The Interregnum represented an interruption of the established order of things, and a period of turmoil and some experimentation. Ironically, the initial phase of the 17th century Interregnum was initially a period of democratic innovation, and aptly, today we enter a geopolitical Interregnum in the company of the third king Charles.

To reiterate, my view of the Interregnum is that it has three phrases at least and here I am heavily influenced by Thomas Kuhn’s Logic of Scientific Revolutions. The first centres around the crises of the old, crumbling order notably in debt and democracy, the second phase around social, legal, and economic superstructures built around new technologies (AI, quantum) as well as the evolving contours of the multipolar world order, and then thirdly, the acceptance and coalescence of new world institutions, governments, and companies around this new world order.

In this context, the question that the under-siege German Chancellor might like an answer to is ‘how long will all of this take?’ or even ‘are we there yet?’ as impatient children might demand of their parents on a long trip.

A first step is to date the starting point of the ‘Interregnum’. Granted that the era of globalization started with the fall of communism (the Berlin Wall) I would bookend it with the July 2020 imposition of the National Security Law by China on Hong Kong, effectively snuffing out Hong Kong’s democracy, and emblematic role as a hub of globalization.

Without going into elaborate detail as to how long the ‘Interregnum’ could take, there are various literatures that might help point the way.
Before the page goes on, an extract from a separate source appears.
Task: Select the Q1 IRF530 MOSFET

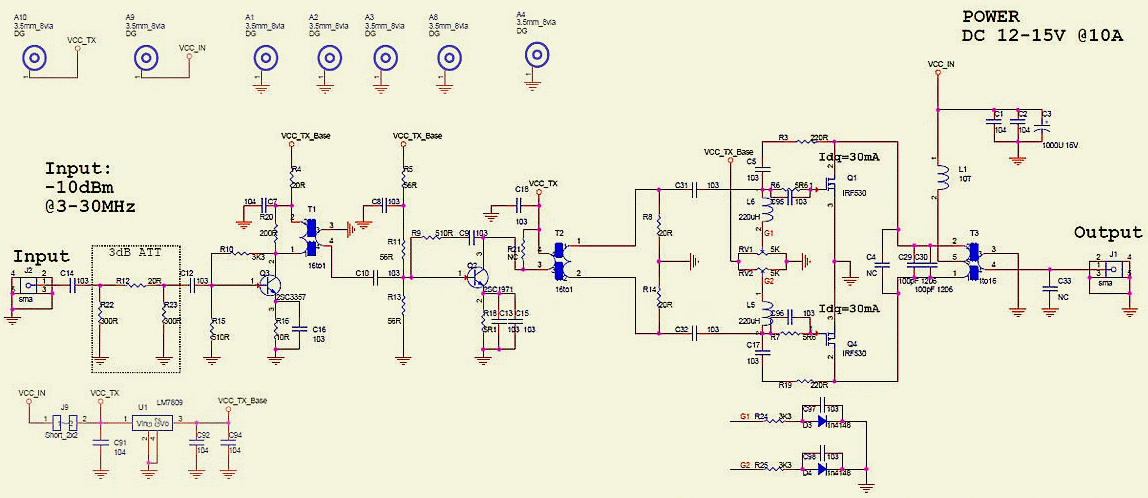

One that is popular in the US is the ‘Fourth Turning’ idea as outlined by Neil Howe and William Strauss, that posits that cycles in geopolitics and economics are consistent with 80 year human cycles (broken down into four twenty year phases). So, by their estimation, the next, positive geo-economic phase will start in the late 2030’s.

That date is consistent with other rules of thumb. Samuel Huntington’s waves of democracy theory points to febrile periods of close to twenty years between the peak of one wave of democracy and the start of the next wave. In addition, if one of the two major economies – the US or China was to endure a debt crisis, that is a process (rather than event) that could – to use history as a benchmark, take a good seven years to resolve itself.

The idea that an economic or specifically a debt crisis could shape the ‘next world order’ is consistent with the ideas of Minsky and Kondratieff cycles. Another associated literature would suggest that long run geopolitical ‘paradigms’ are associated with empires (the first wave of globalization was driven by the British Empire). Empires tend on average to last for 250 years, with Rome being the most impressive. America’s empire, built around an unrivalled financial infrastructure, military power and corporate giants, remains intact, but we should worry that Donald Trump may soon play the role of Nero.

The length of paradigms or regimes is something I want to devote more time to, but my instinct is that we are only into the first two years of a near fifteen year ‘Interregnum’.

One interesting aspect of this is the alarming reversal of many upward trends in progress that we had come to take for granted – China’s fast economic growth has stopped, human development and longevity in the US has turned down. New trends and players are emerging – Poland is the most exciting economic and political player in Europe now, the Baltic states are geopolitical micro-powers and Saudi Arabia is shifting from a strict Islamic state to an authoritarian, ‘luxury’ power.

Meanwhile, in Germany, the question is can it endure another fifteen years of Zeitenwende?